U-net介绍
今天来介绍一个经典的语义分割网络U-net, 它于2015年提出,最初应用在医疗影像分割任务上,由于效果很好,之后被广泛应用在各种分割任务中。至今已衍生出许多基于U-net的分割模型。
U-net是典型的Encoder-Decoder结构,encoder进行特征提取,decoder
进行上采样。由于数据的限制,U-net在训练阶段使用了大量的数据增强操作,最后得到了不错的效果。
U-net网络结构
U-net的网络结构如下所示。左边为encoder部分,对输入进行下采样,下采样通过最大池化实现;右边为decoder部分,对encoder的输出进行上采样,恢复分辨率,上采样通过Upsample实现;中间为跳跃连接(Skip-connect),进行特征融合。由于整个网络形似一个"U",所以称为U-net。
网络中除了最后的输出层,其余所有卷积层均为3 * 3卷积。
U-net代码实现
import torch as t
import torch.nn as nn
class DoubleConv(nn.Module):
def __init__(self, in_channels, out_channels):
super(DoubleConv, self).__init__()
self.dconv = nn.Sequential(
nn.Conv2d(in_channels, out_channels, 3, 1, 1),
nn.BatchNorm2d(out_channels),
# inplace设为True可以节省显存/内存
nn.ReLU(inplace=True),
nn.Conv2d(out_channels, out_channels, 3, 1, 1),
nn.BatchNorm2d(out_channels),
nn.ReLU(inplace=True)
)
def forward(self, img):
return self.dconv(img)
# 下采样
class Down(nn.Module):
def __init__(self, in_channels, out_channels):
super(Down, self).__init__()
self.down = nn.Sequential(
nn.MaxPool2d(2, 2),
DoubleConv(in_channels, out_channels)
)
def forward(self, img):
return self.down(img)
# 上采样
class Up(nn.Module):
def __init__(self, in_channels, out_channels, bilinear=True):
super(Up, self).__init__()
# ConvTranspose2D 有可学习的参数, 会在训练过程中不断调整参数。会增加模型的复杂度,可能会造成过拟合
# Upsample 没有可学习的参数
# 和Conv2d和MaxPooling2d的区别一样
if bilinear:
self.up = nn.Upsample(scale_factor=2, mode='bilinear', align_corners=True)
else:
self.up = nn.ConvTranspose2d(in_channels // 2, in_channels // 2, kernel_size=2, stride=2)

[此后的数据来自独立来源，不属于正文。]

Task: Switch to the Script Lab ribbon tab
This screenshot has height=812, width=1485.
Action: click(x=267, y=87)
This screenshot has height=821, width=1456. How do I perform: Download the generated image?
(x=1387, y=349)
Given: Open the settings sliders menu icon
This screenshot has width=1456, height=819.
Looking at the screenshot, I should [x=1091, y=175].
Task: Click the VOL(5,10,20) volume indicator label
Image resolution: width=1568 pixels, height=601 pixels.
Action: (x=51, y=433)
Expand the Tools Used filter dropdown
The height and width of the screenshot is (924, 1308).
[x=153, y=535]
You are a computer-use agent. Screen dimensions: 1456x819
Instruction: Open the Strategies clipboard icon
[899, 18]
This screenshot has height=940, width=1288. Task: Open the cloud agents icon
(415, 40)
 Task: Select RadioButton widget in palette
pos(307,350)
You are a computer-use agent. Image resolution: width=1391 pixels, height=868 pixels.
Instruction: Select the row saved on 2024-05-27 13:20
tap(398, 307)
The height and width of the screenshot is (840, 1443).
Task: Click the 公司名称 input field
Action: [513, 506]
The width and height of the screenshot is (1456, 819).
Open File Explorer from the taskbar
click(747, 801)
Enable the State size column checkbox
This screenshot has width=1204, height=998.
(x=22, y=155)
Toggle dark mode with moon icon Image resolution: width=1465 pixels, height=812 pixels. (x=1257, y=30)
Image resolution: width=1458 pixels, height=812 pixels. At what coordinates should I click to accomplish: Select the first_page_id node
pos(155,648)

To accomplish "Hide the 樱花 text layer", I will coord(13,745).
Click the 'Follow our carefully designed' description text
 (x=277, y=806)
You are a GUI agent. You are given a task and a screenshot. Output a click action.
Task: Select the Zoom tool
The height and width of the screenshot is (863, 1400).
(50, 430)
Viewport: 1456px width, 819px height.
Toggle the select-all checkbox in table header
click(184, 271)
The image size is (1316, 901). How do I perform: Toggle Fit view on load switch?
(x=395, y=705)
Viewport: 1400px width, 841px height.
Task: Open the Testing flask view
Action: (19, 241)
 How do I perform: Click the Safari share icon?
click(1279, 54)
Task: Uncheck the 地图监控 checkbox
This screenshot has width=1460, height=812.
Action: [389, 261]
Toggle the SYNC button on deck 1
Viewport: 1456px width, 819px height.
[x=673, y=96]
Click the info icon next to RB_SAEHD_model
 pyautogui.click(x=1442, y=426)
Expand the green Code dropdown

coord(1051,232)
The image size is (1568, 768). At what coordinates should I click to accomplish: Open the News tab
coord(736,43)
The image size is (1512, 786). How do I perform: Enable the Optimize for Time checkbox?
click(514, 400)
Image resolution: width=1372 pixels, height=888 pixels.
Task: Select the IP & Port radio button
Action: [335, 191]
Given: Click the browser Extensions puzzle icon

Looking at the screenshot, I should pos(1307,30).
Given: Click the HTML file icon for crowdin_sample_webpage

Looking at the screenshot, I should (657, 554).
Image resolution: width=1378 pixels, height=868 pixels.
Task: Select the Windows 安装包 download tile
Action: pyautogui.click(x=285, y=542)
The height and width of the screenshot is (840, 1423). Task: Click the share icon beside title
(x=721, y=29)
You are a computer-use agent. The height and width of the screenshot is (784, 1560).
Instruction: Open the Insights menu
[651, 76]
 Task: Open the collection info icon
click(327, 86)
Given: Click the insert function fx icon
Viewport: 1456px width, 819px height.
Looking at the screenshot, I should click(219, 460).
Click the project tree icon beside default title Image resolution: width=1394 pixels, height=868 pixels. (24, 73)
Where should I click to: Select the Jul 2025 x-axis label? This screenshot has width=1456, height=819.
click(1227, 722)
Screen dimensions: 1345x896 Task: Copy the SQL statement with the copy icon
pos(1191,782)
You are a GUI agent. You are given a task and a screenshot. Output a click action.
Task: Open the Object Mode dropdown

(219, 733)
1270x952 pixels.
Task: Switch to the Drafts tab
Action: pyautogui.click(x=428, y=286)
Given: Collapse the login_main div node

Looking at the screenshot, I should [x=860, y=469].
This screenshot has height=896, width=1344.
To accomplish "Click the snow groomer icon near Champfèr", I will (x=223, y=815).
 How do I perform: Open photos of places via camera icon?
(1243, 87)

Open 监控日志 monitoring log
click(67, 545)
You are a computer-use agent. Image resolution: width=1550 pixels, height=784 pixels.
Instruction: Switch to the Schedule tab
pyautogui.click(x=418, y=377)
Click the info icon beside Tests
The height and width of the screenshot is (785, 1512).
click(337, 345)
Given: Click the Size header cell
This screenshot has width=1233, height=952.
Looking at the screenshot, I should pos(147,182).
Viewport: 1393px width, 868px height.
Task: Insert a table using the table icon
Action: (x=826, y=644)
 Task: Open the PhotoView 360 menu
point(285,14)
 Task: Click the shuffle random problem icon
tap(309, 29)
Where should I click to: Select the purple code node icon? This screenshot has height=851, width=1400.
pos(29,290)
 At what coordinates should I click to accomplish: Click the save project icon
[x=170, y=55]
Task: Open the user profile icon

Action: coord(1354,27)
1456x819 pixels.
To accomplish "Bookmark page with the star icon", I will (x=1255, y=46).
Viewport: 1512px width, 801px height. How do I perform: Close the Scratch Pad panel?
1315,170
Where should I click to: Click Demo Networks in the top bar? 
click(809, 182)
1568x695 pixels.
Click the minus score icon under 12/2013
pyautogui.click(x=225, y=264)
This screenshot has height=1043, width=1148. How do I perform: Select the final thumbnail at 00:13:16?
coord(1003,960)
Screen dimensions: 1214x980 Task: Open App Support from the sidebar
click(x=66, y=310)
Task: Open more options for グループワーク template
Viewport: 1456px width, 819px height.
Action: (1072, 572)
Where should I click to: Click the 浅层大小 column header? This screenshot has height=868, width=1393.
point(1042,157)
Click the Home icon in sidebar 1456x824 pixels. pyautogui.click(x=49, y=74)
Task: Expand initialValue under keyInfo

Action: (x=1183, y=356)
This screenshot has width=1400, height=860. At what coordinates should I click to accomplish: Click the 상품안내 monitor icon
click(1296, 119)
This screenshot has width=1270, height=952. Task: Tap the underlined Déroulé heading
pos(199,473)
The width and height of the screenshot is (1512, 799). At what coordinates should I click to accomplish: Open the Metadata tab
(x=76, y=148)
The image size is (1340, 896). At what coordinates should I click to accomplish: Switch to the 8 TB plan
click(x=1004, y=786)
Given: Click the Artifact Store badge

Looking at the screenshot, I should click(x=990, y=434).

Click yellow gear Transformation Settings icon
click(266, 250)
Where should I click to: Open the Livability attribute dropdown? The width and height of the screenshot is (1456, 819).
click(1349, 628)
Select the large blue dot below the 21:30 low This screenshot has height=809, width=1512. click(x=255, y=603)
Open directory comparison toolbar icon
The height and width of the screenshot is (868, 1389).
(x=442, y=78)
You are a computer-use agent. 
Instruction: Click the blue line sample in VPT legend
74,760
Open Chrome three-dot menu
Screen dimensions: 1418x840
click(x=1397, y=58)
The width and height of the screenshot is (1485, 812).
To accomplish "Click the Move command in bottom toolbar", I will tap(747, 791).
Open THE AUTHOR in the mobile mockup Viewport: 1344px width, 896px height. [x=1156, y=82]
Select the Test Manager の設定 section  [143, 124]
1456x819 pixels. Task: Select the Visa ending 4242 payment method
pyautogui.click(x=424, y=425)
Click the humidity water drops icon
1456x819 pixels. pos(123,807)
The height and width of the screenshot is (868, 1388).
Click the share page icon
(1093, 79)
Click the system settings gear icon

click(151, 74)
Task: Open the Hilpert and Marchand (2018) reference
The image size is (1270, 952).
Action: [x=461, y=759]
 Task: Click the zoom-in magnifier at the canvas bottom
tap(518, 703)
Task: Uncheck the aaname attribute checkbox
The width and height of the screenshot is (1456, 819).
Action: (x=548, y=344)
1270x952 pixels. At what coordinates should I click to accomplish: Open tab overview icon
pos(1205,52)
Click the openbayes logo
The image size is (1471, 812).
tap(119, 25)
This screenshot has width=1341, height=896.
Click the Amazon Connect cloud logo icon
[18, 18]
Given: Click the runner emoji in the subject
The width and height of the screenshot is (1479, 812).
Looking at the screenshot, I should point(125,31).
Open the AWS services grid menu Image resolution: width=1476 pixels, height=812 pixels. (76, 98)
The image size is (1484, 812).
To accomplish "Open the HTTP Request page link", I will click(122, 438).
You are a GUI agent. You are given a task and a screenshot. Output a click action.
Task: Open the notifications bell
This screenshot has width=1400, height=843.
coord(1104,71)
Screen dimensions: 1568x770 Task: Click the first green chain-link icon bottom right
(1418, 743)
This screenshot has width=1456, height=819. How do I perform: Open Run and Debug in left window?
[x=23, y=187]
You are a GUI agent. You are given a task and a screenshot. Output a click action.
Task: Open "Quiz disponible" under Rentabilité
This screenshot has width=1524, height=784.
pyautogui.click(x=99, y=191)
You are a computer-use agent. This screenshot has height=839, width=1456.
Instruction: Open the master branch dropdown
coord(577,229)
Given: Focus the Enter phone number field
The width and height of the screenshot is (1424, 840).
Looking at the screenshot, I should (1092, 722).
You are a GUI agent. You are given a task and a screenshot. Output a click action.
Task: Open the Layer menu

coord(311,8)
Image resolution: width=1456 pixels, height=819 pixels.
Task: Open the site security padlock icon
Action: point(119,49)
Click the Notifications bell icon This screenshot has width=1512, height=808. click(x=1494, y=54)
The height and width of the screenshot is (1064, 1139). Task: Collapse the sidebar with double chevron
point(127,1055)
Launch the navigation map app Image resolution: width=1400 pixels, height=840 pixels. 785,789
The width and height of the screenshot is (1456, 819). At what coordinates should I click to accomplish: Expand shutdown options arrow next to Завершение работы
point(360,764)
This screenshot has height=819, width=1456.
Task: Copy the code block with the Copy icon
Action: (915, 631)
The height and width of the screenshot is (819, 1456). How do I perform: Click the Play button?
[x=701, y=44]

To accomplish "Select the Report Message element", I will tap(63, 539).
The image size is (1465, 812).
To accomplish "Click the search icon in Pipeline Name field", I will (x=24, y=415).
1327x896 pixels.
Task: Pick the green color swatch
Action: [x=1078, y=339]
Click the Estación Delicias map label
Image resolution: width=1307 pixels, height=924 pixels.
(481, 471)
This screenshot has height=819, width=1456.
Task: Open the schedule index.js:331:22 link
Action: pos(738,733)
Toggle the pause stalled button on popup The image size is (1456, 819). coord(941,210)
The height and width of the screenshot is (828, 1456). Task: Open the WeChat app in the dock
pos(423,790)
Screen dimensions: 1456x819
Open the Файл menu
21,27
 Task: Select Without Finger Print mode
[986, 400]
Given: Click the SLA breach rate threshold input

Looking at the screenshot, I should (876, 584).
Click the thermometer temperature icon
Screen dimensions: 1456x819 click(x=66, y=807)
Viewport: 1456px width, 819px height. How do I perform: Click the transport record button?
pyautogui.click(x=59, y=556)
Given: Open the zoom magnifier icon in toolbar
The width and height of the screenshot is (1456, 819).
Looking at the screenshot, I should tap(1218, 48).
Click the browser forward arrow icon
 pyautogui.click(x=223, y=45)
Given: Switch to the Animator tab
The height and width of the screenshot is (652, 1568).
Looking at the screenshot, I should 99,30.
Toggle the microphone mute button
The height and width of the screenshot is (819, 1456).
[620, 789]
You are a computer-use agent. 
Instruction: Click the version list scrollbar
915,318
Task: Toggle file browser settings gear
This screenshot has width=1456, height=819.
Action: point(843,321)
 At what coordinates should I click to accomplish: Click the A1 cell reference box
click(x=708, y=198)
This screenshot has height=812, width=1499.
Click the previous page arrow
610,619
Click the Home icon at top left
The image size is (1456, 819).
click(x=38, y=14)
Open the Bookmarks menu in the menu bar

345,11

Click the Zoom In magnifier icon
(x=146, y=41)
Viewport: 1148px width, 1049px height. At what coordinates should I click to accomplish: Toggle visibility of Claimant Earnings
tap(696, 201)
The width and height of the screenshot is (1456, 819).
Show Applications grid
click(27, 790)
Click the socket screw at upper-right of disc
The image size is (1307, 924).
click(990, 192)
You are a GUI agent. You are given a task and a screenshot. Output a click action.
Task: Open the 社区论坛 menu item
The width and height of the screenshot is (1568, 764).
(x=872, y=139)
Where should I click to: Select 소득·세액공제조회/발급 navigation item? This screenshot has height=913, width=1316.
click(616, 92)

self.conv = DoubleConv(in_channels, out_channels)
def forward(self, x1, x2):
x1 = self.up(x1)
# pading 保证x1和x2的大小一样
dx = x2.shape[3] - x1.shape[3]
dy = x2.shape[2] - x1.shape[2]
x1 = nn.functional.pad(x1, [dx // 2, dx - dx // 2, dy // 2, dy - dy // 2])
# 通道合并
x = t.cat([x1, x2], dim=1)
return self.conv(x)
# 主网络
class CrackUnet(nn.Module):
def __init__(self, channels, classes, bilinear=True):
super(CrackUnet, self).__init__()
self.channels = channels
self.classes = classes
self.bilinear = bilinear
#
self.inconv = DoubleConv(self.channels, 64)
# 4个下采样层
self.down1 = Down(64, 128)
self.down2 = Down(128, 256)
self.down3 = Down(256, 512)
self.down4 = Down(512, 512)
# 4个上采样层, 采用双线性采样
self.up1 = Up(1024, 256, bilinear)
self.up2 = Up(512, 128, bilinear)
self.up3 = Up(256, 64, bilinear)
self.up4 = Up(128, 64, bilinear)
self.outconv = nn.Conv2d(64, channels, 1)
def forward(self, img):
img = self.inconv(img)
down1 = self.down1(img)
down2 = self.down2(down1)
down3 = self.down3(down2)
down4 = self.down4(down3)
x = self.up1(down4, down3)
del down4
del down3
x = self.up2(x, down2)
del down2
x = self.up3(x, down1)
del down1
x = self.up5(x, img)
del img
return self.outconv(x)
总结
U-net结构简单稳定,是典型的下采样+上采样的分割网络结构。尤其在数据集较小的时候,推荐使用。